Die Figur der Schwägerin Natascha bringt mit den Kindern ein anderes Leben ins Haus.

Da spielt sich eine ganz alltägliche Geschichte ab, die Schwestern geraten in Abhängigkeit von ihrer Schwägerin. Die Kinder werden von Natascha als Erpressung gegen die Schwestern eingesetzt. Irina wird so aus ihrem Zimmer vertrieben, später Olga; die Kinder sind ein Instrument, um Druck auszuüben.

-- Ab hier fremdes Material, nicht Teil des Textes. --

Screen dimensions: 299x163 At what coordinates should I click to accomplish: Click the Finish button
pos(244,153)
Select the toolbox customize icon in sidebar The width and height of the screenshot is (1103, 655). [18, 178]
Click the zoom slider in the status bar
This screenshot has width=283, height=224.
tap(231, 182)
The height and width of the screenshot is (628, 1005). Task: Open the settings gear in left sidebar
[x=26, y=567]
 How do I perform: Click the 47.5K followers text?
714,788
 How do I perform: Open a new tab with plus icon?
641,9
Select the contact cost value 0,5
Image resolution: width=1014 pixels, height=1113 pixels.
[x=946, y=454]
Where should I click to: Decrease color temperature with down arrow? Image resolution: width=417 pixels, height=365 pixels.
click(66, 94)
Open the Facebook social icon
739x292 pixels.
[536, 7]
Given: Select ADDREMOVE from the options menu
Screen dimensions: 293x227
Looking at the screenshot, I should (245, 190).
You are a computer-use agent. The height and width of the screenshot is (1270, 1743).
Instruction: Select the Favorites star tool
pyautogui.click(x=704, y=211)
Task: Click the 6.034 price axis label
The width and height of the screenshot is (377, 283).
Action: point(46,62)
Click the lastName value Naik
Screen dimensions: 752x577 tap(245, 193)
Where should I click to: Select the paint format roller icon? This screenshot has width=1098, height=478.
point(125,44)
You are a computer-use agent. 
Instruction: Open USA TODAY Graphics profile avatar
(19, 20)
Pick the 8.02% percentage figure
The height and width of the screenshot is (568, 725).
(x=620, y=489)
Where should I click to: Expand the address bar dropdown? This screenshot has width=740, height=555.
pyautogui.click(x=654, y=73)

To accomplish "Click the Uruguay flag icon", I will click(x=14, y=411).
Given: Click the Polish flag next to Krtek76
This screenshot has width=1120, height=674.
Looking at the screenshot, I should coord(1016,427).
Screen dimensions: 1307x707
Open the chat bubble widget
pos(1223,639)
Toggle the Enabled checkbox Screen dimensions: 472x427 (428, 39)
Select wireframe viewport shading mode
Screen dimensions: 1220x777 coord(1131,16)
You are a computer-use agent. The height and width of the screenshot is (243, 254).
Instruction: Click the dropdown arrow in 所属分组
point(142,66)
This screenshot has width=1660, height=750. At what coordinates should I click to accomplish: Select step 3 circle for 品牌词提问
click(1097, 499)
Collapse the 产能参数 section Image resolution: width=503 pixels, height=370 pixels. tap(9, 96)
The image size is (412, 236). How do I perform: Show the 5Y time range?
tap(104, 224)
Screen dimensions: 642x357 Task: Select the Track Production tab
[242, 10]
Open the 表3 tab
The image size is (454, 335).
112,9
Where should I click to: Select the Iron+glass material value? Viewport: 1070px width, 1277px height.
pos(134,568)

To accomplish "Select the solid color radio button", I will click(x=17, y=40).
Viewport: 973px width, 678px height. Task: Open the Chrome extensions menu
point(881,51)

Mir scheint, Ihre Inszenierung entwirft ein Bild für ein Russland, das vor Umbrüchen steht. Das Alte, Gewohnte bricht weg, die Aufforderung, sich neu auszurichten, steht immanent im Raum: Das Mobiliar auf der Bühne ist alt, die Figuren benutzen aber neue Medien.

Als ich daran gearbeitet habe, hatte ich nicht speziell ganz Russland im Sinn. Ich denke, der Stücktext selbst ruft eine Menge Assoziationen und Gedanken hervor. Meine Aufgabe lag darin, den Text auf die richtige Art für die Zuschauer zu erschließen. Wenn das gelingt, arbeitet er für sich selbst, es ist ja ein großer künstlerischer Text. Er ist polyfonisch gebaut, eingebettet in eine Gesamtidee, und wenn man den richtigen Schlüssel findet, erschließt er sich von allein in allen seinen Schichten und Themen.